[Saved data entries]
____________________

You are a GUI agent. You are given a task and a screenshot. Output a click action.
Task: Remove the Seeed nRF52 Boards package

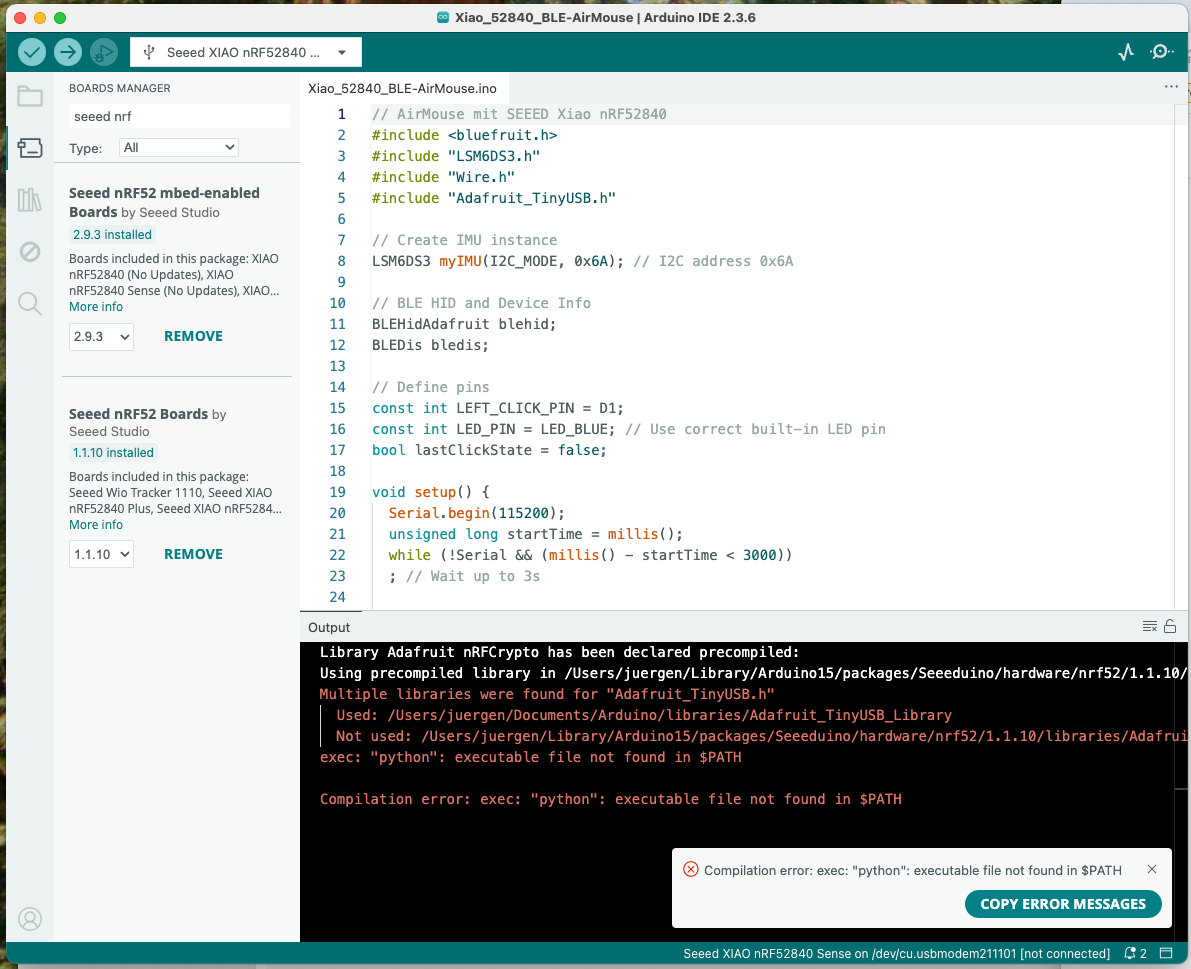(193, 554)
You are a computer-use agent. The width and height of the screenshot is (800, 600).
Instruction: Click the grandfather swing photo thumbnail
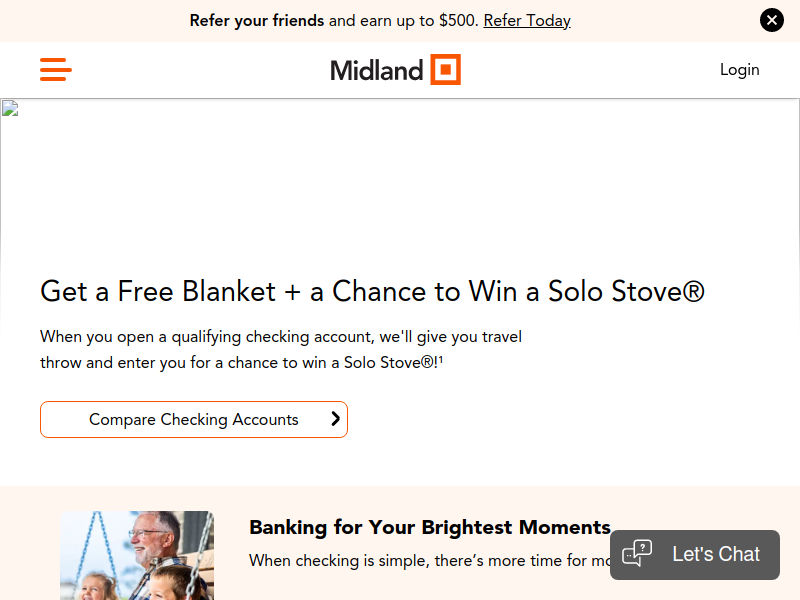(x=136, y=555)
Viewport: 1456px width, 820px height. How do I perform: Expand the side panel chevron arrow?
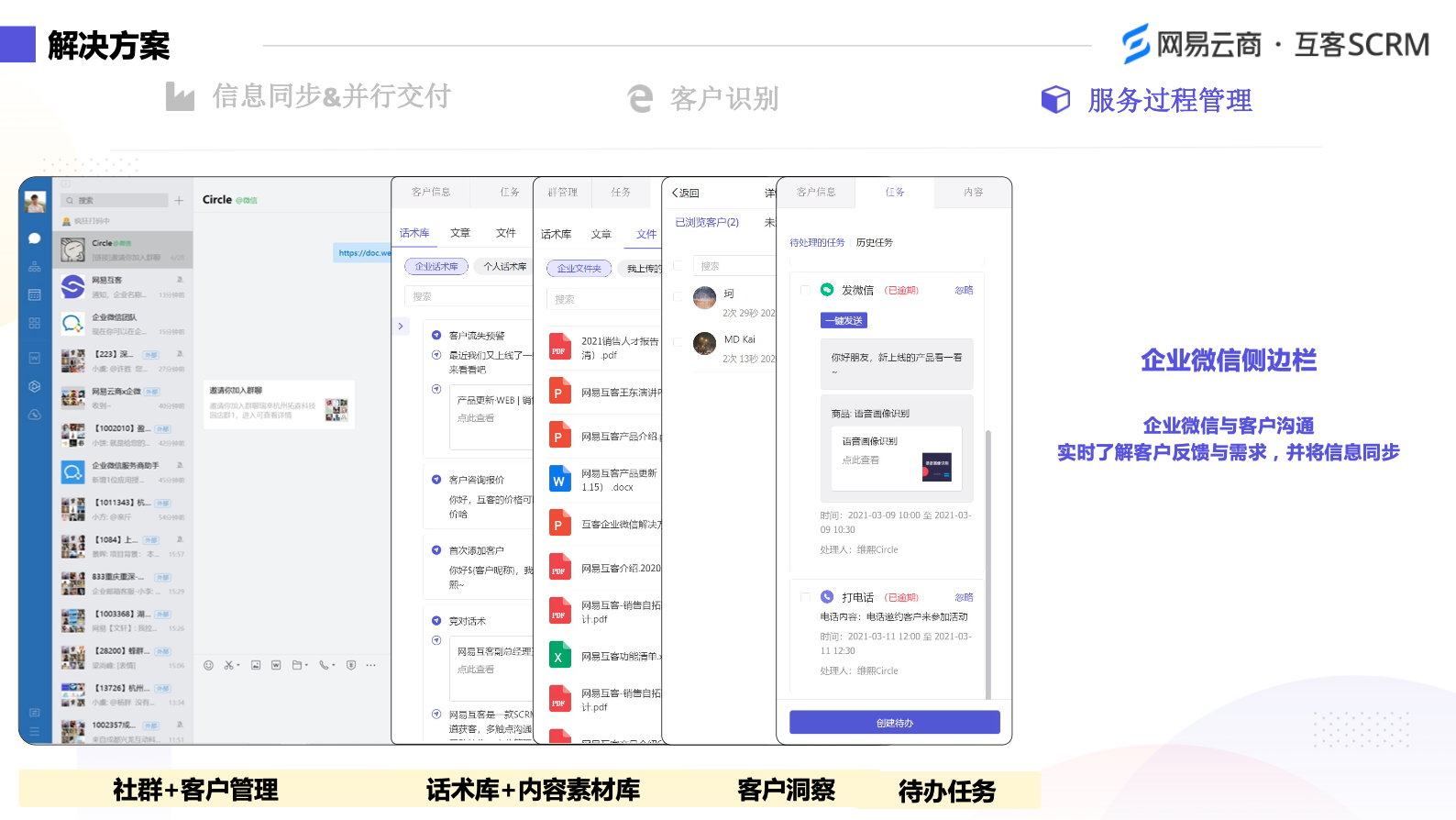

____________________

● **YOUR OBJECTIVE**
Edit the entries from the beginning up to and including the line with "(x=136, y=555)", replacing "thumbnail" with "preview" and keeping everything else the same. Don't include the pictures.

● **ANSWER BELOW**
You are a GUI agent. You are given a task and a screenshot. Output a click action.
Task: Remove the Seeed nRF52 Boards package

(193, 554)
You are a computer-use agent. The width and height of the screenshot is (800, 600).
Instruction: Click the grandfather swing photo preview
(x=136, y=555)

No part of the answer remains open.